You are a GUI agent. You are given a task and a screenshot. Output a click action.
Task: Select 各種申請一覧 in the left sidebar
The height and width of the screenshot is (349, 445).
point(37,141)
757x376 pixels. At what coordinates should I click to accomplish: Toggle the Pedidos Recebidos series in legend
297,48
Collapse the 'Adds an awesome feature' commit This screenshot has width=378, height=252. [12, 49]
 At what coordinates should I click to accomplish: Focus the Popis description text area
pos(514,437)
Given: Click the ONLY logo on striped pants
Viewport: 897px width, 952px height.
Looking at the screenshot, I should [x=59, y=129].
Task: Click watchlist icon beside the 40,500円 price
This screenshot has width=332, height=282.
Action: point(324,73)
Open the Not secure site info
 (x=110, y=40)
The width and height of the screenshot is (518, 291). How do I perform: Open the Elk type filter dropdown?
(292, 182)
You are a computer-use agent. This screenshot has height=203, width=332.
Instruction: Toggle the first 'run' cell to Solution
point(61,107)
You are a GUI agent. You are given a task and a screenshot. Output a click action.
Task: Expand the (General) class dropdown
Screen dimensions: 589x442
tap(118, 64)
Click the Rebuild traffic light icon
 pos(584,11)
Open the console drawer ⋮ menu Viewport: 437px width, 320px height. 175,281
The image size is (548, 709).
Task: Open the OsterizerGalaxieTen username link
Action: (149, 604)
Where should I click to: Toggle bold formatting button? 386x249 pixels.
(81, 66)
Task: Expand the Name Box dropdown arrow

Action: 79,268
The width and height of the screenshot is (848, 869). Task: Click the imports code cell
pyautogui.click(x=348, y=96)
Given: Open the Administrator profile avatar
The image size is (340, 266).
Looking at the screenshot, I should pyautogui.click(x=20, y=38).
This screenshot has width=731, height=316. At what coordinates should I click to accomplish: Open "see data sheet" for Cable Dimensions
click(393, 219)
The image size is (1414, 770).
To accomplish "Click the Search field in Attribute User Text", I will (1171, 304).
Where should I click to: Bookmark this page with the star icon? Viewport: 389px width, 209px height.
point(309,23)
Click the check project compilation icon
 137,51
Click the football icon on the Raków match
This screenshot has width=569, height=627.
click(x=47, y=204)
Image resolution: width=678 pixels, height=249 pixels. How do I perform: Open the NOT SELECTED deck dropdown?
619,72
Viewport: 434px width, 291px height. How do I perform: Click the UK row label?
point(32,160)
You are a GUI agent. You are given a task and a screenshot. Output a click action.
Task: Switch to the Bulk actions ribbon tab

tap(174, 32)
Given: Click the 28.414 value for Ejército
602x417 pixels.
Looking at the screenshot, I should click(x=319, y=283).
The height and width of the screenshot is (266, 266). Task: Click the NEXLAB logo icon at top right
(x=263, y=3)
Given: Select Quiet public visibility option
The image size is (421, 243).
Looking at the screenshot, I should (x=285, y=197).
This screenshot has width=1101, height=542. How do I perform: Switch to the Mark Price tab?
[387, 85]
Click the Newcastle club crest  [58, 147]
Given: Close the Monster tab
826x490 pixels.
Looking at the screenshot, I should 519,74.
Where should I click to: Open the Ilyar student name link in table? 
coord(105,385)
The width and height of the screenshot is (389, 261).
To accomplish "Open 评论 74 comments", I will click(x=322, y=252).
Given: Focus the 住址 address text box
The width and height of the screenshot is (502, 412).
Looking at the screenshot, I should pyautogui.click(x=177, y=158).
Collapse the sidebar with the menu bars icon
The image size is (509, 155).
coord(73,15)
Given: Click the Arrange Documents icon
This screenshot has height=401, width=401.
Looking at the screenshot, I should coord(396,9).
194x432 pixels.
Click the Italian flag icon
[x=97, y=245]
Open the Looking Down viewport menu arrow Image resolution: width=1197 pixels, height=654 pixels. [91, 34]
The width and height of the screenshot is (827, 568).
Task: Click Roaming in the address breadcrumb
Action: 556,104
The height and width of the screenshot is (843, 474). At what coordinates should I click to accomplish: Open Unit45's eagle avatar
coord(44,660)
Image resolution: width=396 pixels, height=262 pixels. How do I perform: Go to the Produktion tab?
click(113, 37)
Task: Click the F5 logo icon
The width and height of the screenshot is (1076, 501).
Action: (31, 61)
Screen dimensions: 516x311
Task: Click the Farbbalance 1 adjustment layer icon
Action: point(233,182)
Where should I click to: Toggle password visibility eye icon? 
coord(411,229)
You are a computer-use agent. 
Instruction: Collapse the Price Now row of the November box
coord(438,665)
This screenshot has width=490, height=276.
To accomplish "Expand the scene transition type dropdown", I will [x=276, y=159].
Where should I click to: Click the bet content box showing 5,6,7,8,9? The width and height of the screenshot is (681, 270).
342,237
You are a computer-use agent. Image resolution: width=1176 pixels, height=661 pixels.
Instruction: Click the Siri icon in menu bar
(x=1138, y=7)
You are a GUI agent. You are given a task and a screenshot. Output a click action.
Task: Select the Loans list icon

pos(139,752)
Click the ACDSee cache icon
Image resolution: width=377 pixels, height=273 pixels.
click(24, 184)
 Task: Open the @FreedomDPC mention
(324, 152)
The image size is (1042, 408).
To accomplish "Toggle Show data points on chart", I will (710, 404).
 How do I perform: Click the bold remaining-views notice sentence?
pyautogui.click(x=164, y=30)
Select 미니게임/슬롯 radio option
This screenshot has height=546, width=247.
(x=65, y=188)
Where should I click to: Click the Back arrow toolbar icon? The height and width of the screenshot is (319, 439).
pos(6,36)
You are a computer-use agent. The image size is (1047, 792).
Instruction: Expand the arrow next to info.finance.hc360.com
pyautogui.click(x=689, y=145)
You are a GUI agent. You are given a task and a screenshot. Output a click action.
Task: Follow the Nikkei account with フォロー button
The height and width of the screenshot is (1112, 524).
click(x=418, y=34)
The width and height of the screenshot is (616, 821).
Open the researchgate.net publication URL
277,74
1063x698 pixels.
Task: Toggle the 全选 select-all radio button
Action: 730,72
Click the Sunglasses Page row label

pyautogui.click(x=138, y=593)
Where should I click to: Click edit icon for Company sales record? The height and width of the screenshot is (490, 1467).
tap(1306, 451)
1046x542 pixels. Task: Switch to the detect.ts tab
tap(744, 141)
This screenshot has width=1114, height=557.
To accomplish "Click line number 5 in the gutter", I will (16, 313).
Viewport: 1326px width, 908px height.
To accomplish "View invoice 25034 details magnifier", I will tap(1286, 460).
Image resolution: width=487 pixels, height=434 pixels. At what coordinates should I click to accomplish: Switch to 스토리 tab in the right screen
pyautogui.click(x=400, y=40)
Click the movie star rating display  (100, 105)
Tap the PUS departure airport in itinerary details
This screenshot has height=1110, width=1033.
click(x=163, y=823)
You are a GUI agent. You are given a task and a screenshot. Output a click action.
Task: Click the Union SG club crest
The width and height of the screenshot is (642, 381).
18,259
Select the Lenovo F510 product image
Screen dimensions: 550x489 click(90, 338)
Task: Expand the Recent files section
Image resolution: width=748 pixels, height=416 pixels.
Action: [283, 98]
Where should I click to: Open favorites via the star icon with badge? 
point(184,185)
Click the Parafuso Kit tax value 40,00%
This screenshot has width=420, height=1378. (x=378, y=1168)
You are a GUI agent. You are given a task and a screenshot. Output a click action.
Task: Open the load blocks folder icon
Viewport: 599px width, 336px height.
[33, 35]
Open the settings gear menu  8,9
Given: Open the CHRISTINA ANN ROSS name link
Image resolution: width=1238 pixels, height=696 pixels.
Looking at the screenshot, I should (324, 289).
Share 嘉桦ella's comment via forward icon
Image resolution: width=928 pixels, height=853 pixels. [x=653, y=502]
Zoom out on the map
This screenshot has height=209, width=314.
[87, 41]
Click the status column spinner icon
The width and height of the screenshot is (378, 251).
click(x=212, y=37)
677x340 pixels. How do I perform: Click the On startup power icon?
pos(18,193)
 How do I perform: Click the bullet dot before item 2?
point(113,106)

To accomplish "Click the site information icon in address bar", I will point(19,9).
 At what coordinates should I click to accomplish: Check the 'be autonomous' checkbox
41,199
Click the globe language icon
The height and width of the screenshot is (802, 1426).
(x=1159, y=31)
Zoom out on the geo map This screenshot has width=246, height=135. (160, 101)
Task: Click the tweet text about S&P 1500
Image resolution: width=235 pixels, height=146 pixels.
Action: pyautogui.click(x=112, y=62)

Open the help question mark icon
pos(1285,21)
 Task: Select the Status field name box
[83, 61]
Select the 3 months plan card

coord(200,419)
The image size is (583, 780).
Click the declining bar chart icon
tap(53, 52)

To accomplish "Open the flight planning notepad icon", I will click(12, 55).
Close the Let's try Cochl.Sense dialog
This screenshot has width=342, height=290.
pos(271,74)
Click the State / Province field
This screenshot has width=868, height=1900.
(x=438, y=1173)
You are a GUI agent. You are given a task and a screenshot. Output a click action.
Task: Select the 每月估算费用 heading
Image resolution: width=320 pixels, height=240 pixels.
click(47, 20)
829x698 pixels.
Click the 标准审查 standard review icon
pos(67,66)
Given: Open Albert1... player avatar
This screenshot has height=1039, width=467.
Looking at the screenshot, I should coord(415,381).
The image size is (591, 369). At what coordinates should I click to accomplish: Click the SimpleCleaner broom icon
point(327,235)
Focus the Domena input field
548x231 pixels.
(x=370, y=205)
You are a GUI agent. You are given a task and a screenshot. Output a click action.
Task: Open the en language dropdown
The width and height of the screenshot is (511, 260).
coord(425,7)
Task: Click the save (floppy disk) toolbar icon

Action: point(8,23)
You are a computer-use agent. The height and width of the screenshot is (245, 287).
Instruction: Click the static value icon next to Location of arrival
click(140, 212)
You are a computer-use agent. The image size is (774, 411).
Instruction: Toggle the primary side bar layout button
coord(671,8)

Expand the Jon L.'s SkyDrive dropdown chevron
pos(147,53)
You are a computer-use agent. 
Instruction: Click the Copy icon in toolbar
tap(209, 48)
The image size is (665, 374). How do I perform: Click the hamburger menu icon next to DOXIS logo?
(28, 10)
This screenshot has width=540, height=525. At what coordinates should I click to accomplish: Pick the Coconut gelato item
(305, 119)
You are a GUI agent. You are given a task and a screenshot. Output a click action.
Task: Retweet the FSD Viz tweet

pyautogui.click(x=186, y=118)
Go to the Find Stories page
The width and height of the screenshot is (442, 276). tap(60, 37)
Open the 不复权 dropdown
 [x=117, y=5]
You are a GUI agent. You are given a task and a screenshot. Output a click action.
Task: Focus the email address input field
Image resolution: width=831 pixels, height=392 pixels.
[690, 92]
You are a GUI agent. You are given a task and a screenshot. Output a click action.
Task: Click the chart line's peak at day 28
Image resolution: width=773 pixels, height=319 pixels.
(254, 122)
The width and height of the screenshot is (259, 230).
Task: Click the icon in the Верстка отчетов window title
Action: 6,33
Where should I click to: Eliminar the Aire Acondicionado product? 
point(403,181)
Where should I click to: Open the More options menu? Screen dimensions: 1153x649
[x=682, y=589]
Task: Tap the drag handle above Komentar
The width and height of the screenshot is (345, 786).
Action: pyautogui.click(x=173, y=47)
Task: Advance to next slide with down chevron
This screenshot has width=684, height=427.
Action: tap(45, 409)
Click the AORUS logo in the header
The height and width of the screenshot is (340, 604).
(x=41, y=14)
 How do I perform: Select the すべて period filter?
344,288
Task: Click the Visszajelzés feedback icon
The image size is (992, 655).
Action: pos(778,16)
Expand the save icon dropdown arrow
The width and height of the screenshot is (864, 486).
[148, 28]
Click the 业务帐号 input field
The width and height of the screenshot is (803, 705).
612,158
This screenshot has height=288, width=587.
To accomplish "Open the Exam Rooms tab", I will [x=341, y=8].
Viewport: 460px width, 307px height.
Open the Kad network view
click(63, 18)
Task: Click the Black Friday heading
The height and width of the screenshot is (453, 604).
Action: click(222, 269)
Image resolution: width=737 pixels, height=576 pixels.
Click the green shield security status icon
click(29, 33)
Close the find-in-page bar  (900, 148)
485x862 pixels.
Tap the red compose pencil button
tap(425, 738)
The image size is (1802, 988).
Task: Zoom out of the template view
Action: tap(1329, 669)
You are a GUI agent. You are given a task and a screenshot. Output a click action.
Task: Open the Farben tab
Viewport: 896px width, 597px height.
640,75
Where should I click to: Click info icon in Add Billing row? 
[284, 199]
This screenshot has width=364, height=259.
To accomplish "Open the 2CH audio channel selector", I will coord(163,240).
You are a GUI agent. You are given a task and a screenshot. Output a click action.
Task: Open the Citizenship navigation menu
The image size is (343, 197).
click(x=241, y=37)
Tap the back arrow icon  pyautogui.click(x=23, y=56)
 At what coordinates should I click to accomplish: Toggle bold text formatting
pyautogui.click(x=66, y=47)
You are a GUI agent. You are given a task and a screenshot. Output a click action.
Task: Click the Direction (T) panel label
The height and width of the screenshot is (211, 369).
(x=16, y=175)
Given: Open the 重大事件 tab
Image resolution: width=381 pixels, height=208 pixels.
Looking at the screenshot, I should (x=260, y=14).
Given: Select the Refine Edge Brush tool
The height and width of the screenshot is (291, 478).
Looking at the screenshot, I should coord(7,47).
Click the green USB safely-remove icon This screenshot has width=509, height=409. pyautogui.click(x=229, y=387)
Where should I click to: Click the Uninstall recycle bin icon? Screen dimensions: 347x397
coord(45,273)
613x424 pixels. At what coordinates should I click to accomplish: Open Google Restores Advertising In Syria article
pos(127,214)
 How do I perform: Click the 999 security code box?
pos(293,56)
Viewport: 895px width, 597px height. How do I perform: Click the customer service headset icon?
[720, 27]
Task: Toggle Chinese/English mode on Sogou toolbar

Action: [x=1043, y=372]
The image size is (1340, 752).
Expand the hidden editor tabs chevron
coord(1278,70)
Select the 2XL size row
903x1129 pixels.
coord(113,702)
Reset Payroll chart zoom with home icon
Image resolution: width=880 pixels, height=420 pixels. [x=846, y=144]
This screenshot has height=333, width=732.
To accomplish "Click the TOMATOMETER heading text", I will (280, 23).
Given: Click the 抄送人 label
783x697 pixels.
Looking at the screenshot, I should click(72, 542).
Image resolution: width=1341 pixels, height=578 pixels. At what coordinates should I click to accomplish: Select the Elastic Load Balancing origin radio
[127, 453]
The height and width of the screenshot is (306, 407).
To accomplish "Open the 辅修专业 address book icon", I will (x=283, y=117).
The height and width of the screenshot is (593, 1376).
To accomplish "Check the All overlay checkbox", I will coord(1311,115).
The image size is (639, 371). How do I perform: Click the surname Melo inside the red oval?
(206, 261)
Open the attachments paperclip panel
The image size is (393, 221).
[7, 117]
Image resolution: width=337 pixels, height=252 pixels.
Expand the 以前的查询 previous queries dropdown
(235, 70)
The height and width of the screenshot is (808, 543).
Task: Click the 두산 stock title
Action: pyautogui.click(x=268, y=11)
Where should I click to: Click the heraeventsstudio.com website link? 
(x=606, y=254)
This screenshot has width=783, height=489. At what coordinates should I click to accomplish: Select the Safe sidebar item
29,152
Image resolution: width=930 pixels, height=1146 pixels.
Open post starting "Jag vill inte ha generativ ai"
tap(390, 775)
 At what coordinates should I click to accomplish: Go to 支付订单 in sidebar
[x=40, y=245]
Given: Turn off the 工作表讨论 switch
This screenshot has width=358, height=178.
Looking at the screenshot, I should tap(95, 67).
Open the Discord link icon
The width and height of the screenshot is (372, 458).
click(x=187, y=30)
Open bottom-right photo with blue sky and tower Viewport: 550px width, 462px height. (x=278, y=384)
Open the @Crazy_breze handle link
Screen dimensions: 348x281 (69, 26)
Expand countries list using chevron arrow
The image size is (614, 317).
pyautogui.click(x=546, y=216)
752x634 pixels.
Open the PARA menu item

--------------------------------

Here the output must be the lines above from the line with "Viewport: 896px width, 597px height." to the line with "The image size is (1340, 752).", both included, duplicated word for word and nothing else.

Viewport: 896px width, 597px height.
640,75
Where should I click to: Click info icon in Add Billing row? 
[284, 199]
This screenshot has width=364, height=259.
To accomplish "Open the 2CH audio channel selector", I will coord(163,240).
You are a GUI agent. You are given a task and a screenshot. Output a click action.
Task: Open the Citizenship navigation menu
The image size is (343, 197).
click(x=241, y=37)
Tap the back arrow icon  pyautogui.click(x=23, y=56)
 At what coordinates should I click to accomplish: Toggle bold text formatting
pyautogui.click(x=66, y=47)
You are a GUI agent. You are given a task and a screenshot. Output a click action.
Task: Click the Direction (T) panel label
The height and width of the screenshot is (211, 369).
(x=16, y=175)
Given: Open the 重大事件 tab
Image resolution: width=381 pixels, height=208 pixels.
Looking at the screenshot, I should (x=260, y=14).
Given: Select the Refine Edge Brush tool
The height and width of the screenshot is (291, 478).
Looking at the screenshot, I should coord(7,47).
Click the green USB safely-remove icon This screenshot has width=509, height=409. pyautogui.click(x=229, y=387)
Where should I click to: Click the Uninstall recycle bin icon? Screen dimensions: 347x397
coord(45,273)
613x424 pixels. At what coordinates should I click to accomplish: Open Google Restores Advertising In Syria article
pos(127,214)
 How do I perform: Click the 999 security code box?
pos(293,56)
Viewport: 895px width, 597px height. How do I perform: Click the customer service headset icon?
[720, 27]
Task: Toggle Chinese/English mode on Sogou toolbar

Action: [x=1043, y=372]
The image size is (1340, 752).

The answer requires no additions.